United as Victims: Facing the Present Crisis of Irresponsibility in American Culture

Flag%20on%20the%20moon - United as Victims: Facing the Present Crisis of Irresponsibility in American Culture

At the risk of sounding melodramatic and extremist, I want to suggest that our culture is currently facing a crisis of epidemic proportions regarding the extent to which personal responsibility has been exiled from our identity and character.

America is not, on the whole, a nation of responsible individuals; America is predominantly a nation of victims.

In utilizing this term I am, of course, not referring to people who have been literally victimized by crimes, but rather am referring to something of which many of us are aware to varying degrees, which is a victim-centered mode of existence or way of being that is characterized by an avoidance and denial of individual responsibility. Let me be clear in acknowledging the obvious reality of this existential mode in my own life before making observations of others’ lives or the life of our collective culture. As an existentialist I can talk big about the vital and central importance of responsibility and yet I am appalled when I honestly recognize the extent to which I “play the victim card” in my daily experience of life and interactions with others. What I find in myself and others is that we are apparent experts at personal responsibility as long as the issue remains on the level of abstract, intellectual thought and discourse; we are masters at thinking and talking about it but novices at “doing” it, at actually living it.

So, why is this such a serious problem? Surely we can all agree that within an existential framework it represents a significant problem from a theoretical perspective, given the foundational value of self-responsibility. However, a purely theoretical view of responsibility does not ultimately concern us. What does ultimately concern us is a practical view that focuses on the lived experience of responsibility within the moment-by-moment practice of real people. It is within this context that personal responsibility becomes a truly serious problem because here there is more at stake than mere words, ideas, and hyped intellectual slogans; what is actually at stake is the physical, psychological, and spiritual health of individual human beings and our collective culture.

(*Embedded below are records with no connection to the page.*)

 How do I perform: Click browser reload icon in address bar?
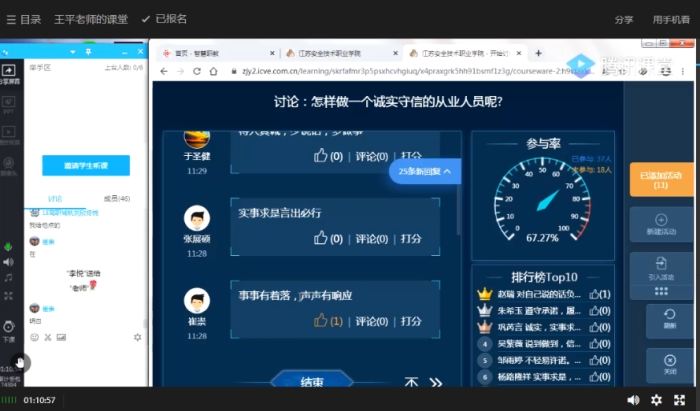(196, 71)
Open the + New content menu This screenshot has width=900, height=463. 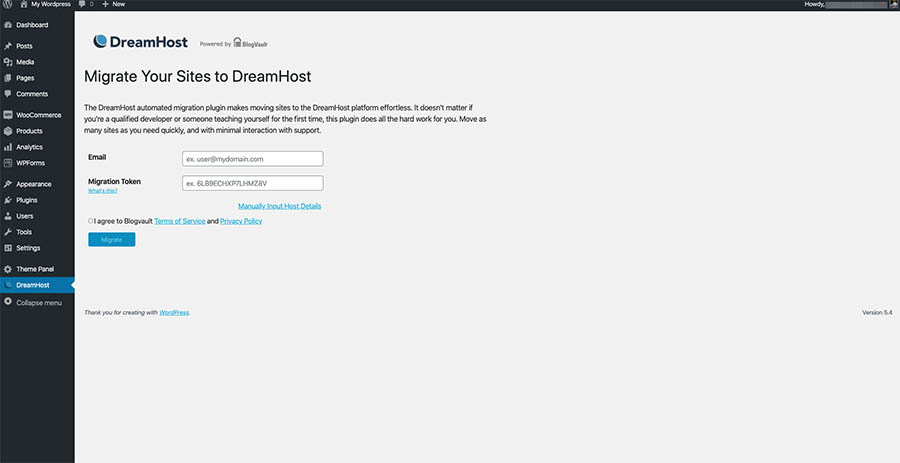[x=113, y=5]
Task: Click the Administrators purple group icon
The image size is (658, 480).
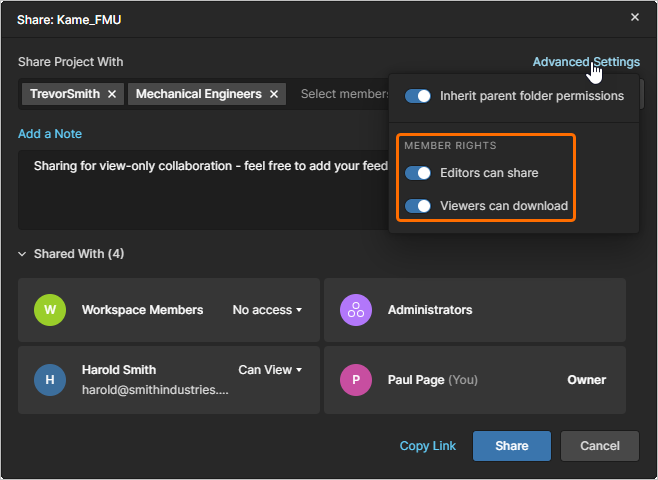Action: 355,310
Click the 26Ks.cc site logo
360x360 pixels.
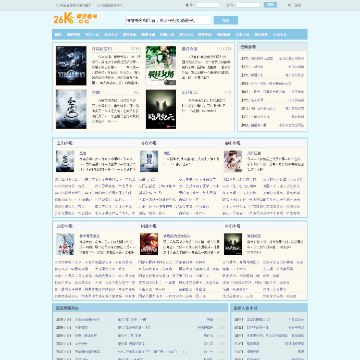pos(75,19)
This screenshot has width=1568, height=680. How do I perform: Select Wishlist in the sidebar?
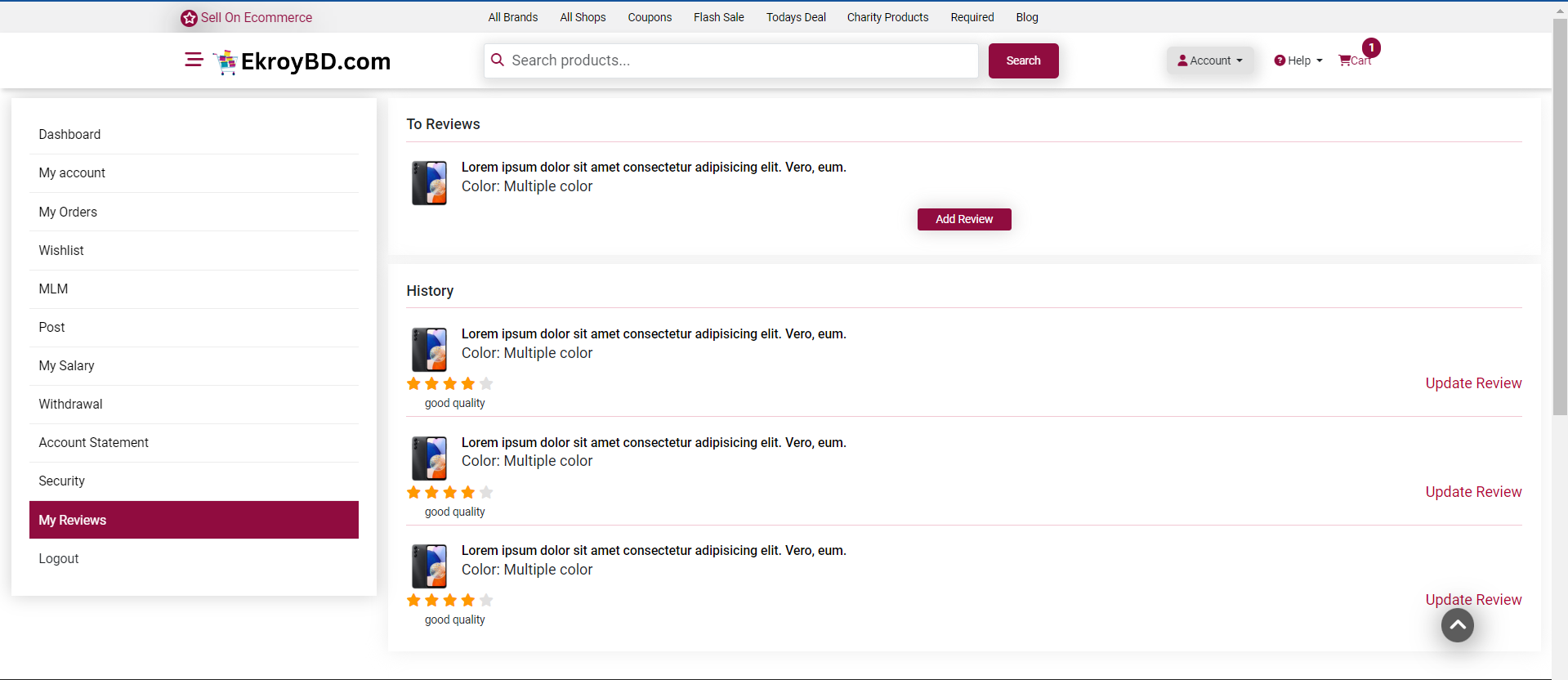point(61,250)
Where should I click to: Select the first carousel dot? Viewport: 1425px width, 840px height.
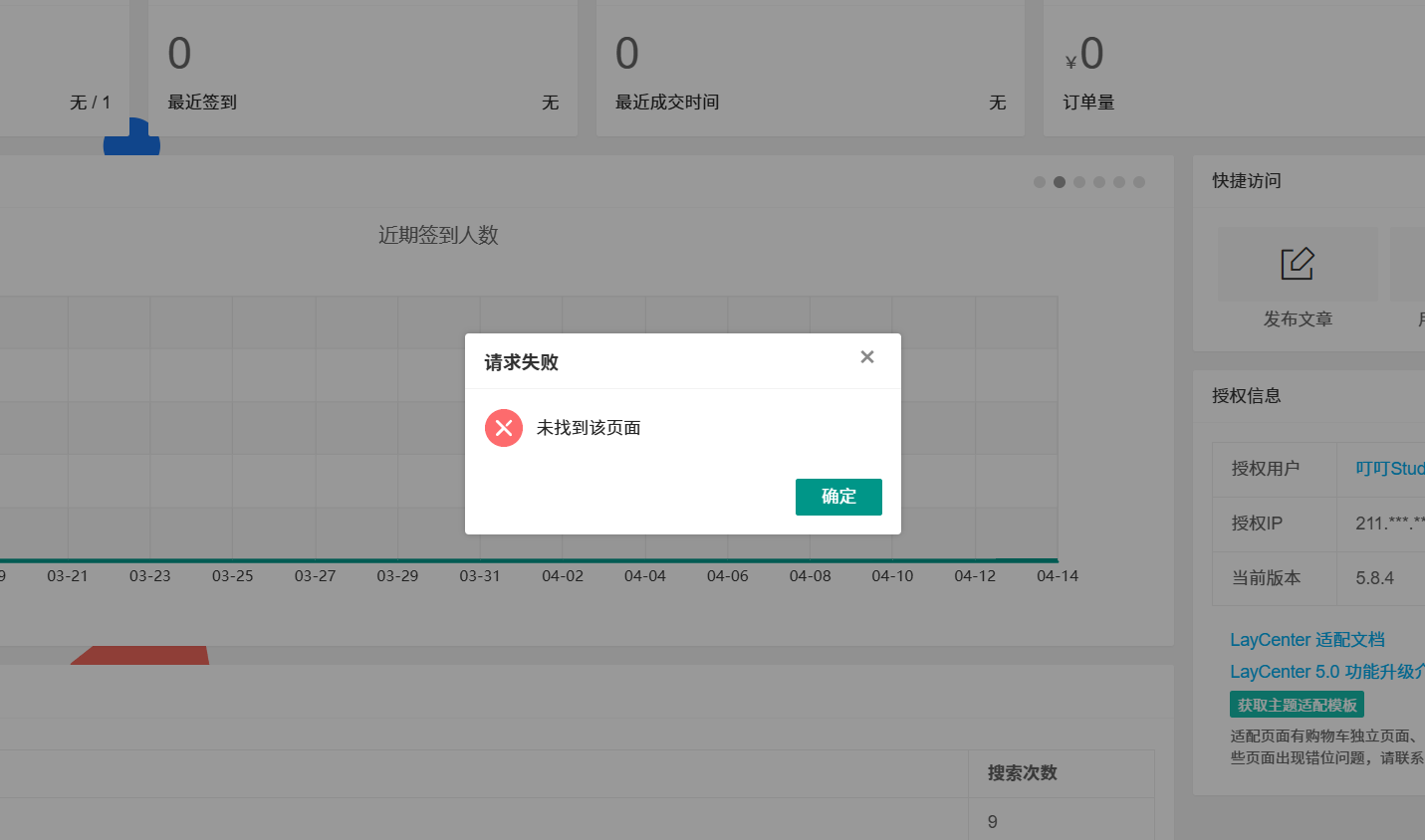click(x=1039, y=182)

The simple but often not understood fact is that victims hurt people. Perceiving oneself as an object of victimization typically leads to a compensatory dynamic of entitlement. Victims feel entitled, that they possess an inherent and legitimate right to get even or get back at those who have wronged them, or that their behavior toward others is justified and excused in light of what life, the universe, God, the government, society, or whatever external factor, has done to them. Apparently, there is never a shortage of external causes upon which blame and self-responsibility can be projected for the life circumstances, choices, and actions that one is unwilling to accept. There is always a convenient scapegoat at hand to rescue a person from the intolerable burden of accepting responsibility for his or her own life, or I should say, for his or her experience of life. Certainly we are not responsible for what happens to us, what life “throws” at us, the many external factors that comprise our “thrownness,” to reference Heidegger’s expression. However, although our freedom to respond is inevitably limited to some extent by situational elements beyond our control we do have, in most situations, a significant range of freedom to choose a response to all that we cannot directly control. As Sartre, May, Frankl and many other existentialist thinkers have indicated, we are free to choose, and thus responsible for, how we experience our lives.

At this point another core existential value and concern is evident, that is, freedom and its dynamic relationship to responsibility. Do we not need to acknowledge the ironic and terrible fact that in negating personal responsibility we also negate and undermine our vital capacity for freedom? Avoiding and denying responsibility removes the ground and foundation upon which we stand, namely our freedom, that which makes a meaningful and empowered existence possible. The short-term payoff is that we don’t have to be responsible for ourselves; indeed, the responsibility lies outside of us, but then the long-term cost is that we are also not free to live our own lives, for this freedom lies beyond us as well. If we cannot be held responsible for our lives then we cannot be free to live them either. As Americans we are supposed to esteem freedom as the highest value and many offer lip service to this cultural expectation; while genuine expressions of real freedom are present within our lives and culture, I think that we must critically evaluate the authenticity of our “patriotic” cries for freedom given how readily we sacrifice it before the demands of self-responsibility. We could mockingly laugh in self-satisfied indignation if we were not all implicated, but we are all implicated, which instead should make us weep.

While there are undoubtedly many possible solutions to this fundamental problem, I believe that the most effective way out of this self-created prison is an approach based on the crucial awareness that life, existence, God, or whatever ultimate source that one acknowledges, owes us nothing. We didn’t choose to exist, we have not created ourselves and our very existence and lives on this planet have been given to us; all that we receive is a potential gift and we are not entitled to demand anything from life. I am haunted and encouraged by Frankl’s assertion that we are not in the position to question Existence, but that Existence is in fact questioning us, and that we are therefore responsible for how we answer in terms of how we choose to live our lives. I have found that this awareness has the power to liberate us from the self-imposed slavery of living life as a victim. For in the end you can either choose to live your life as a victim of external forces or as one who overcomes them through interpreting them as challenging opportunities to create a responsible and free personal existence.